• [Aim of the exercise]: If a line in the listing below includes the word "accomplish", pick it out.

• [Supplied information]:

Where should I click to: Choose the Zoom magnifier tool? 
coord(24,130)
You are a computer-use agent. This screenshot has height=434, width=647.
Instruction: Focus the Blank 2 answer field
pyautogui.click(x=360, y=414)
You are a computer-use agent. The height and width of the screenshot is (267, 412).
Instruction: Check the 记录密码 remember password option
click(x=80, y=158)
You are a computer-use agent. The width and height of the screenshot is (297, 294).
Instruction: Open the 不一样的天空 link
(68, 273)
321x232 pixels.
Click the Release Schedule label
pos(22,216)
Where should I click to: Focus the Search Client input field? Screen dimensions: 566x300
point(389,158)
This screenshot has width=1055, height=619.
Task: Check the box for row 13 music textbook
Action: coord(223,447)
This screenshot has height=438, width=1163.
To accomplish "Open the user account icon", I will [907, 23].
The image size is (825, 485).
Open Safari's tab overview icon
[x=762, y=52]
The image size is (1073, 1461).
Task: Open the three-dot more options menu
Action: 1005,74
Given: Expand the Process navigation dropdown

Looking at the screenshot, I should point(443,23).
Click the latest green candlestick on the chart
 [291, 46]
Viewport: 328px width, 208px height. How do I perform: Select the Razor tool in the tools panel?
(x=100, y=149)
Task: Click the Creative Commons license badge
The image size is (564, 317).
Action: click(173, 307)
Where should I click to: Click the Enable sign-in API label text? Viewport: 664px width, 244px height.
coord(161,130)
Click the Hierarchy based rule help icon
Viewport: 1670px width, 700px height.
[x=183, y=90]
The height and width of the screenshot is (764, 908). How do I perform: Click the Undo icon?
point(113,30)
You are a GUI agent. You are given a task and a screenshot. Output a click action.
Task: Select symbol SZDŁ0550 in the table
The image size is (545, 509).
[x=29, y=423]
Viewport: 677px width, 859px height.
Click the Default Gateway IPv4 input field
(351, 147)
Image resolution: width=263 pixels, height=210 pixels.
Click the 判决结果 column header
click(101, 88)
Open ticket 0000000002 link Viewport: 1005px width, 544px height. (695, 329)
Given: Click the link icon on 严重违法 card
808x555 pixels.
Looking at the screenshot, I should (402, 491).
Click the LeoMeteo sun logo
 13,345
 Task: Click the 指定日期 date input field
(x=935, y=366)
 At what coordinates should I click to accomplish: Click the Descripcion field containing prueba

• [Your response]:
To accomplish "Open the user account icon", I will [907, 23].
 At what coordinates should I click to accomplish: Click the Descripcion field containing prueba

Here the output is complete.